How to match Chinese characters with UTF-8 regular expression, utf-8 regular expression_PHP tutorial

WBOYWBOYWBOYWBOYWBOYWBOYWBOYWBOYWBOYWBOYWBOYWBOYWB

Release： 2016-07-13 09:45:07

Original

1637 people have browsed it

How does UTF-8 regular expression match Chinese characters? UTF-8 regular expression

determines whether the input content contains illegal characters. Please see the code below

$str = "编程";
// if(!preg_match("/^[\x{4e00}-\x{9fa5}A-Za-z0-9_]+$/u",$str)) 
//UTF-8汉字字母数字下划线正则表达式
if(!preg_match("/^[\x{4e00}-\x{9fa5}]+$/u",$str)) //UTF-8汉字字母数字下划线正则表达式
 { 
  echo "<font color=red>您输入的[".$str."]含有违法字符</font>"; 
 }
 else 
 {
  echo "<font color=green>您输入的[".$str."]完全合法,通过!</font>"; 

 }

Copy after login

-----------------------

UTF-8 matches:
In JavaScript, it is very simple to determine whether a string is Chinese.

For example:

Copy code The code is as follows:
var str = "php programming";
if (/^[u4e00-u9fa5] $/.test(str))

{ alert("The string is all in Chinese");

}
else{ alert("This string is not all in Chinese");
}

In PHP, x is used to represent hexadecimal data.

So, transform it into the following code:

Copy code The code is as follows:
$str = "php programming";
if (preg_match("/^[x4e00-x9fa5] $/",$str))
{
print("This string is all in Chinese");
}
else { print("This string is not all Chinese");
}

It seems that no error is reported and the judgment result is correct. However, if $str is replaced with the word "programming", the result still shows "the string is not all in Chinese". It seems that this judgment is not accurate enough.
Important:

Looked up "Proficient in Regular Expressions" and found that for [x4e00-x9fa5], I made an enhanced explanation myself
In PHP's regular expression, [x4e00-x9fa5] is actually the concept of characters and character groups. x{hex} expresses a hexadecimal number. It should be noted that hex can be 1-2 digits or 4 digits. Yes, but if it is 4 digits, curly brackets must be added,
At the same time, if it is a hex larger than x{FF}, it must be used together with the u modifier, otherwise an illegal error will occur

You can only find regular rules for matching full-width characters on the Internet: ^[x80-xff]*^/ , you can match Chinese without adding braces [u4e00-u9fa5], but PHP does not support it. However, since x represents ten Why is hexadecimal data different from the range x4e00-x9fa5 provided in js?

So I changed to the code below and found that it was really accurate:

Copy code The code is as follows:
$str = "php programming";
if (preg_match("/^[x{4e00}-x{9fa5}] $/u",$str))
{
print("This string is all in Chinese");
}
else { print("This string is not all Chinese");
}

I know the final correct expression for using regular expressions to match Chinese characters under UTF-8 encoding in PHP - /^[x{4e00}-x{9fa5}] $/u.

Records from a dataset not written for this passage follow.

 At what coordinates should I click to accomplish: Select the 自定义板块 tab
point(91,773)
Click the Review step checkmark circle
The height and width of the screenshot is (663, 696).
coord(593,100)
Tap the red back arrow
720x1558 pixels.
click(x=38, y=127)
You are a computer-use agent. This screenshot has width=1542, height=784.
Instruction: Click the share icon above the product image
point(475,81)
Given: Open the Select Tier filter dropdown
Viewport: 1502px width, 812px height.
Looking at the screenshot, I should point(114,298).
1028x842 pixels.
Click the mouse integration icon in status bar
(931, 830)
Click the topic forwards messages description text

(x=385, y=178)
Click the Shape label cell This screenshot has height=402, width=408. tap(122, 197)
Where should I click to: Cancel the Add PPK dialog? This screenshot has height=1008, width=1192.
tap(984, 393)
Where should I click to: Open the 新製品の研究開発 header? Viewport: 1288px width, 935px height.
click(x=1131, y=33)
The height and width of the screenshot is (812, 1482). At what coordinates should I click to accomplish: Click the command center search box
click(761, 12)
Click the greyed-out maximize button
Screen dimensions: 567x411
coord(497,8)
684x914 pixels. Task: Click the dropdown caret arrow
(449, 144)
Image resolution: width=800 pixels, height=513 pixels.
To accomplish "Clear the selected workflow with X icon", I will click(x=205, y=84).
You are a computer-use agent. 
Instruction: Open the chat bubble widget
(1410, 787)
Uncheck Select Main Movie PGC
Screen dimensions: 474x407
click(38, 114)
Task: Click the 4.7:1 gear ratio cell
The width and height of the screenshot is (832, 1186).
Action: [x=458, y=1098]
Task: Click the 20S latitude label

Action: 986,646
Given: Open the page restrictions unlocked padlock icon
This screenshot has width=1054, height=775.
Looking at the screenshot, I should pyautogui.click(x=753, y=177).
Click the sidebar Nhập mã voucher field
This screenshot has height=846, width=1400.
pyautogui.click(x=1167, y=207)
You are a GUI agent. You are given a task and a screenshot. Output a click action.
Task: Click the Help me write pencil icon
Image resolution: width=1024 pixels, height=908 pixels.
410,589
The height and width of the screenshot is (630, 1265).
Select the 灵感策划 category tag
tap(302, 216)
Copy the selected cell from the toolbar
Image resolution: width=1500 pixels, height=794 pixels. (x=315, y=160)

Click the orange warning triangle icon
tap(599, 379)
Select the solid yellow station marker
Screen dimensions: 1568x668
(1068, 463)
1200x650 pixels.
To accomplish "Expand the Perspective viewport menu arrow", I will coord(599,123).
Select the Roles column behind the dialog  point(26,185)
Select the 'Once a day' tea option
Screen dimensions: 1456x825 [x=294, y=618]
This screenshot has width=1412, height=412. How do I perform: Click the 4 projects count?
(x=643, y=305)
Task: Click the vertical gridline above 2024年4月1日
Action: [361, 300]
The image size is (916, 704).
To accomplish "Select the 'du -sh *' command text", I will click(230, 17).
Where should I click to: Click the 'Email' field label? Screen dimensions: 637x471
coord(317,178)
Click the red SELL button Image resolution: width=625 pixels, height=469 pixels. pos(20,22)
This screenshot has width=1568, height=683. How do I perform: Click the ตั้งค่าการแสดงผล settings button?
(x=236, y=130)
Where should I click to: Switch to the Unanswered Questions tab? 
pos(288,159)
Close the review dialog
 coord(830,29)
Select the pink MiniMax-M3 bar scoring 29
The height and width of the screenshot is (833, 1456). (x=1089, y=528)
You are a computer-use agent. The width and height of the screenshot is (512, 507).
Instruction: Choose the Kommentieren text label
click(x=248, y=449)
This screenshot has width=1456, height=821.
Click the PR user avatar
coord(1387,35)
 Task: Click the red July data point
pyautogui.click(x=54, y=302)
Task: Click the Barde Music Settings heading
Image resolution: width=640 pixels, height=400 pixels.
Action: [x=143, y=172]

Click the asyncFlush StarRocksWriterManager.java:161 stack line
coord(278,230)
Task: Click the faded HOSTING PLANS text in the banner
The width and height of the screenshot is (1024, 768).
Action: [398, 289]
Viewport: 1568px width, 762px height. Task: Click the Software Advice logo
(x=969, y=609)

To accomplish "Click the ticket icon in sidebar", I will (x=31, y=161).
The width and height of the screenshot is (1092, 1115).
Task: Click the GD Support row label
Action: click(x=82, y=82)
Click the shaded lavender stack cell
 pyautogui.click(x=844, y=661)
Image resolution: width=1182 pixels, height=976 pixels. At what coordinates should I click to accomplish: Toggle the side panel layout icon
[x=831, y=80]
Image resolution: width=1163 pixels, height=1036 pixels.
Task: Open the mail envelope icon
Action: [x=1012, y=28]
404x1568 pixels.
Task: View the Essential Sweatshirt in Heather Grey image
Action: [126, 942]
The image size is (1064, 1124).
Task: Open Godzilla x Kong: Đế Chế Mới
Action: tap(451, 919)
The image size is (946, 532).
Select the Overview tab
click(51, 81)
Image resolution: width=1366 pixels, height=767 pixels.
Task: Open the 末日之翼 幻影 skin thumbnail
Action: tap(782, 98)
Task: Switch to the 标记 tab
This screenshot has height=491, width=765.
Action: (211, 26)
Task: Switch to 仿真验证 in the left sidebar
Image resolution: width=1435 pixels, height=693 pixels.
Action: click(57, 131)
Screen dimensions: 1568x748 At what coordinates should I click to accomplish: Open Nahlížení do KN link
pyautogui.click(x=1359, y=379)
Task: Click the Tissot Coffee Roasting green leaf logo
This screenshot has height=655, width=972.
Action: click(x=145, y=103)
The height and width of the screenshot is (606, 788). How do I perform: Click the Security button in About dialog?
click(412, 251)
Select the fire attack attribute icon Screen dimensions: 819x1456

I wrote the following test code with reference to the above article (copy Save the following code as a .php file)

<&#63;php $action = trim($_GET['action']);

 if($action == "sub") { 

 $str = $_POST['dir'];  

 //if(!preg_match("/^[".chr(0xa1)."-".chr(0xff)."A-Za-z0-9_]+$/",$str)) //GB2312汉字字母数字下划线正则表达式  

 if(!preg_match("/^[\x{4e00}-\x{9fa5}A-Za-z0-9_]+$/u",$str)) 

 //UTF-8汉字字母数字下划线正则表达式 

 {   

echo "<font color=red>您输入的[".$str."]含有违法字符</font>";  

 }  

else  

{  

 echo "<font color=green>您输入的[".$str."]完全合法,通过!</font>";  

 } } 

&#63;<form method="POST" action="&#63;action=sub"> 输入字符(数字,字母,汉字,下划线): 

 <input type="text" name="dir" value=""> 

 <input type="submit" value="提交"> 

</form>

Copy after login

GBK:

Copy code The code is as follows:
preg_match("/^[".chr(0xa1)."-".chr(0xff)."A-Za-z0-9_] $/",$str); //GB2312 Chinese character alphanumeric underline regular expression

The above content is all about how to match Chinese characters with UTF-8 regular expression in PHP. I hope you like it.